MATH347DS

Synopsis. The linear algebra framework in which matrix-vector multiplication represents a linear combination and also corresponds to evaluation of a linear mapping has been shown to be complete through the FTLA. In order to effectively solve the main problems of linear algebra within this framework, bases must be constructed for the fundamental subspaces of a matrix. In order for the bases to be computationally efficient they should be orthonormal. The existence of such basis sets is guaranteed by the singular value decomposition theorem.

1.Orthogonal matrices

The fundamental theorem of linear algebra partitions the domain and codomain of a linear mapping $𝒇 : U \to V$ . For real vectors spaces $U = ℝ^{n}$ , $V = ℝ^{m}$ the partition properties are stated in terms of spaces of the associated matrix $𝑨$ as

\begin{array}{cccc} C (𝑨) \oplus N (𝑨^{T}) = ℝ^{m} & C (𝑨) ⊥ N (𝑨^{T}) & C (𝑨^{T}) \oplus N (𝑨) = ℝ^{n} & C (𝑨^{T}) ⊥ N (𝑨) \end{array} .

The dimension of the column and row spaces $r = \dim C (𝑨) = \dim C (𝑨^{T})$ is the rank of the matrix, $n - r$ is the nullity of $𝑨$ , and $m - r$ is the nullity of $A^{T}$ . A infinite number of bases could be defined for the domain and codomain. It is of great theoretical and practical interest to define bases with properties that facilitate insight or computation.

The above partitions of the domain and codomain are orthogonal, and suggest searching for orthogonal bases within these subspaces.

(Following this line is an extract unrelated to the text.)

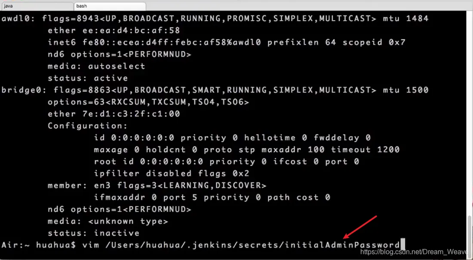Click the block cursor after initialAdminPassword
The width and height of the screenshot is (473, 260).
click(x=403, y=245)
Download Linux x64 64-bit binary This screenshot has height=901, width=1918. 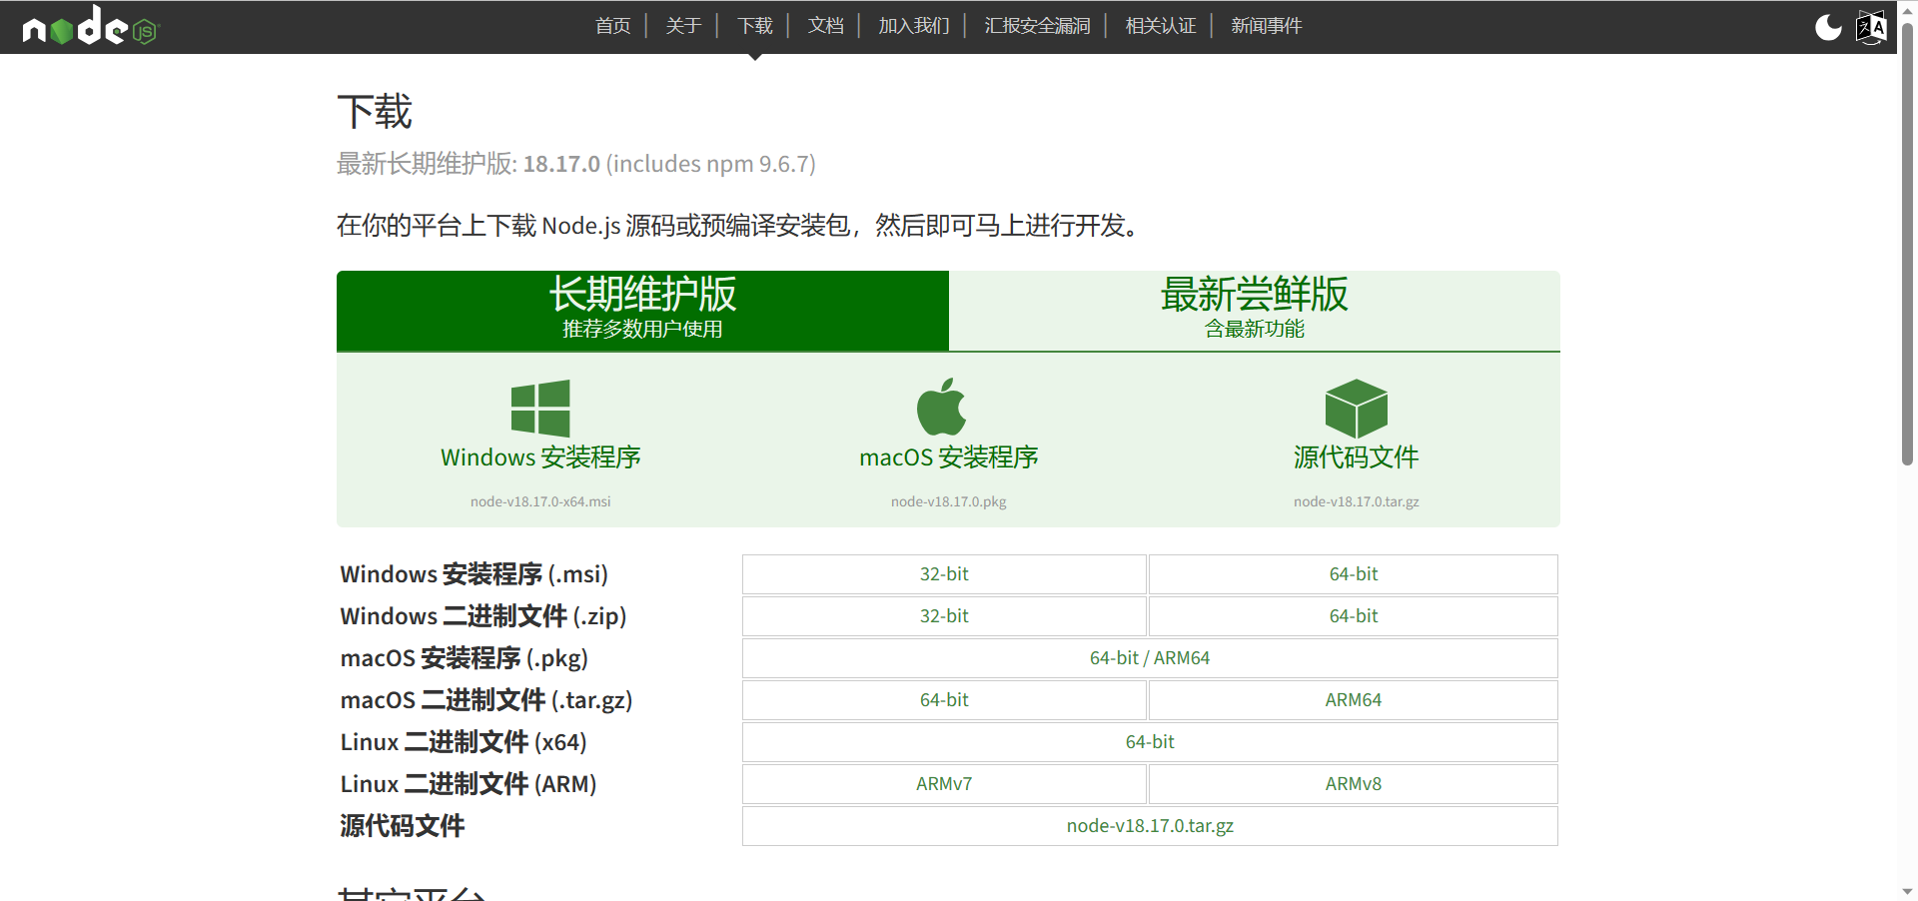coord(1149,742)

Introduce a matrix representation for the bases

𝑼 = [\begin{array}{cccc} 𝒖_{1} & 𝒖_{2} & \dots & 𝒖_{m} \end{array}] \in ℝ^{m \times m}, 𝑽 = [\begin{array}{cccc} 𝒗_{1} & 𝒗_{2} & \dots & 𝒗_{n} \end{array}] \in ℝ^{n \times n},

with $C (𝑼) = ℝ^{m}$ and $C (𝑽) = ℝ^{n}$ . Orthogonality between columns $𝒖_{i}$ , $𝒖_{j}$ for $i \neq j$ is expressed as $𝒖_{i}^{T} 𝒖_{j} = 0$ . For $i = j$ , the inner product is positive $𝒖_{i}^{T} 𝒖_{i} > 0$ , and since scaling of the columns of $𝑼$ preserves the spanning property $C (𝑼) = ℝ^{m}$ , it is convenient to impose $𝒖_{i}^{T} 𝒖_{i} = 1$ . Such behavior is concisely expressed as a matrix product

𝑼^{T} 𝑼 = 𝑰_{m},

with $𝑰_{m}$ the identity matrix in $ℝ^{m}$ . Expanded in terms of the column vectors of $𝑼$ the first equality is

{[\begin{array}{cccc} 𝒖_{1} & 𝒖_{2} & \dots & 𝒖_{m} \end{array}]}^{T} [\begin{array}{cccc} 𝒖_{1} & 𝒖_{2} & \dots & 𝒖_{m} \end{array}] = [\begin{array}{c} 𝒖_{1}^{T} \\ 𝒖_{2}^{T} \\ ⋮ \\ 𝒖_{m}^{T} \end{array}] [\begin{array}{cccc} 𝒖_{1} & 𝒖_{2} & \dots & 𝒖_{m} \end{array}] = [\begin{array}{cccc} 𝒖_{1}^{T} 𝒖_{1} & 𝒖_{1}^{T} 𝒖_{2} & \dots & 𝒖_{1}^{T} 𝒖_{m} \\ 𝒖_{2}^{T} 𝒖_{1} & 𝒖_{2}^{T} 𝒖_{2} & \dots & 𝒖_{2}^{T} 𝒖_{m} \\ ⋮ & ⋮ & ⋱ & ⋮ \\ 𝒖_{m}^{T} 𝒖_{1} & 𝒖_{m}^{T} 𝒖_{2} & \dots & 𝒖_{m}^{T} 𝒖_{m} \end{array}] = 𝑰_{m} .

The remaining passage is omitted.